#### Given task:
Copy out the model card below word for word, keeping every line, including the code and its indentation, unchanged.

═══ Supplied passage ═══

Edit model card

bert-base-vietnamese-ud-goeswith

Model Description

This is a BERT model pre-trained on Vietnamese texts for POS-tagging and dependency-parsing (using goeswith for subwords), derived from vibert-base-cased.

How to Use

class UDgoeswith(object):
  def __init__(self,bert):
    from transformers import AutoTokenizer,AutoModelForTokenClassification
    self.tokenizer=AutoTokenizer.from_pretrained(bert)
    self.model=AutoModelForTokenClassification.from_pretrained(bert)
  def __call__(self,text):
    import numpy,torch,ufal.chu_liu_edmonds
    w=self.tokenizer(text,return_offsets_mapping=True)

═══ Dataset ═══

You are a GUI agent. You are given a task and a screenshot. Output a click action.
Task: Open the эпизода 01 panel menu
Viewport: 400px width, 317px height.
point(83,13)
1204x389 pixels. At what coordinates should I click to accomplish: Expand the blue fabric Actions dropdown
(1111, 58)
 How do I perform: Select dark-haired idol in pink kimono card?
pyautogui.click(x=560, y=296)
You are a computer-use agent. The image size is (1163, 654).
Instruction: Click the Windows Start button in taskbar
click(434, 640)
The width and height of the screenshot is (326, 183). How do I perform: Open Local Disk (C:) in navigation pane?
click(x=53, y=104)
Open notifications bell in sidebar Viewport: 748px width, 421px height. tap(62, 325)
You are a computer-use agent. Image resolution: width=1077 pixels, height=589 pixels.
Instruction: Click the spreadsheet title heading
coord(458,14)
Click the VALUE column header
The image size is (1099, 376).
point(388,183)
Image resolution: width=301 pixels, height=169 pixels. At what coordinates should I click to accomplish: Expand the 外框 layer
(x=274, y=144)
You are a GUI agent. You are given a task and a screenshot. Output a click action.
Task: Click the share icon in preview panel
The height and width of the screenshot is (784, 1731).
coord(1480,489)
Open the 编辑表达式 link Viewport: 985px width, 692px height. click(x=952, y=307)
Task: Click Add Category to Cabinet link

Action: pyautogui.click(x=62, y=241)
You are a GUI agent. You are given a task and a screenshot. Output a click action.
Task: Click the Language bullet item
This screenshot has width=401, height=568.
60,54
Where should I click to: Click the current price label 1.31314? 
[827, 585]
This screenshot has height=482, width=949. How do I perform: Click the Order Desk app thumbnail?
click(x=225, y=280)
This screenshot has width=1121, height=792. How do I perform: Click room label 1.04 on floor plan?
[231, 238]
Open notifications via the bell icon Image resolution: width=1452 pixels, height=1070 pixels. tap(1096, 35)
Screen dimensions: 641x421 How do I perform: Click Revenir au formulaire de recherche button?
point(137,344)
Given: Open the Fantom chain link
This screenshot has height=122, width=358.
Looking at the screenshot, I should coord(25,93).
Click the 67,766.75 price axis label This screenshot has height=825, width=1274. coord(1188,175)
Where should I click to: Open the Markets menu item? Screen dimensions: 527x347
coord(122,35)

═══

#### Complete response:
Edit model card

bert-base-vietnamese-ud-goeswith

Model Description

This is a BERT model pre-trained on Vietnamese texts for POS-tagging and dependency-parsing (using goeswith for subwords), derived from vibert-base-cased.

How to Use

class UDgoeswith(object):
  def __init__(self,bert):
    from transformers import AutoTokenizer,AutoModelForTokenClassification
    self.tokenizer=AutoTokenizer.from_pretrained(bert)
    self.model=AutoModelForTokenClassification.from_pretrained(bert)
  def __call__(self,text):
    import numpy,torch,ufal.chu_liu_edmonds
    w=self.tokenizer(text,return_offsets_mapping=True)